* **Selected extract**:
+++

50.     The client agrees that we can pay any damages owed by delivering our products at their normal selling price.

51.     if the contract is dissolved due to breach of contract by the client and if the parts have not yet been ordered by us and the preparation, engineering or production has not yet started, the client shall owe 25 % of the sum of the order as fixed agreed damages that cannot be reduced, in addition to the lost expenses proven by us. If the parts have been ordered by us and/or the preparation, engineering or production has already started, the client shall owe us the full sum of the order.

52.     If we deliver products that were made with the client’s software, or in accordance with the clients analysis, plan, special instructions and/or specifications and/or with the client’s parts, we are in n way liable for violation of intellectual property rights, honest trade practices, penal provisions, standards of care and other legal provisions concerning the products delivered by us, nor for any damage caused by them.

+++

* **Supplied data**:
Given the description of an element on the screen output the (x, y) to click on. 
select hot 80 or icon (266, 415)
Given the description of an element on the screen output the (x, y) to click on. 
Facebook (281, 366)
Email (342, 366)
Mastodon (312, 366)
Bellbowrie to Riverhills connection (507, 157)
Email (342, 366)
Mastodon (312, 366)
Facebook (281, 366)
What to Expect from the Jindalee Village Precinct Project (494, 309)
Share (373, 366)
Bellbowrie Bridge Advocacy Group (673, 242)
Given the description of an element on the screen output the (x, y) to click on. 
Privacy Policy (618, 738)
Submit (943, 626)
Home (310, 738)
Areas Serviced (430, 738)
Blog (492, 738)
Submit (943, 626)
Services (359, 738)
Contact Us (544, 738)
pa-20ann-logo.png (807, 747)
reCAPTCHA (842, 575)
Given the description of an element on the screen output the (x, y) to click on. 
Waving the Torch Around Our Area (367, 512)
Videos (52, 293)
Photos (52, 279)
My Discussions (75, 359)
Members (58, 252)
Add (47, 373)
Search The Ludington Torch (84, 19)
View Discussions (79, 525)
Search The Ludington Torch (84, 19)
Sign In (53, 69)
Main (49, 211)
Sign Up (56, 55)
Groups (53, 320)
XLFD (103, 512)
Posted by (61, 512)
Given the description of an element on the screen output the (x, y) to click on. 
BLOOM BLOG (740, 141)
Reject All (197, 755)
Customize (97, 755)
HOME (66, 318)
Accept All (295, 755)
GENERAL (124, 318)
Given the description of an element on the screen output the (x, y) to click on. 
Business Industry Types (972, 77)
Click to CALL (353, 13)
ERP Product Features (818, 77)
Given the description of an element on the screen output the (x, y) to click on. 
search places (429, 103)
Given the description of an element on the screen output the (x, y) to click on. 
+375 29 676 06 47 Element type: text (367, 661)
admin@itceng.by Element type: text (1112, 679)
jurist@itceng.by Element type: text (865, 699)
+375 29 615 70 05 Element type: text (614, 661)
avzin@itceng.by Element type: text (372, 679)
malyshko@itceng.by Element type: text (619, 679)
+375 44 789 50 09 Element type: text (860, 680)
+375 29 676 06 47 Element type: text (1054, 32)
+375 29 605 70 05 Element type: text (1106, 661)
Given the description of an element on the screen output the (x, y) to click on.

+++

* **Task to carry out**: Reproduce the contract terms on damages and liability in full, word for word. Rely solely on the contract terms on damages and liability.

* **The output**:
50.     The client agrees that we can pay any damages owed by delivering our products at their normal selling price.

51.     if the contract is dissolved due to breach of contract by the client and if the parts have not yet been ordered by us and the preparation, engineering or production has not yet started, the client shall owe 25 % of the sum of the order as fixed agreed damages that cannot be reduced, in addition to the lost expenses proven by us. If the parts have been ordered by us and/or the preparation, engineering or production has already started, the client shall owe us the full sum of the order.

52.     If we deliver products that were made with the client’s software, or in accordance with the clients analysis, plan, special instructions and/or specifications and/or with the client’s parts, we are in n way liable for violation of intellectual property rights, honest trade practices, penal provisions, standards of care and other legal provisions concerning the products delivered by us, nor for any damage caused by them.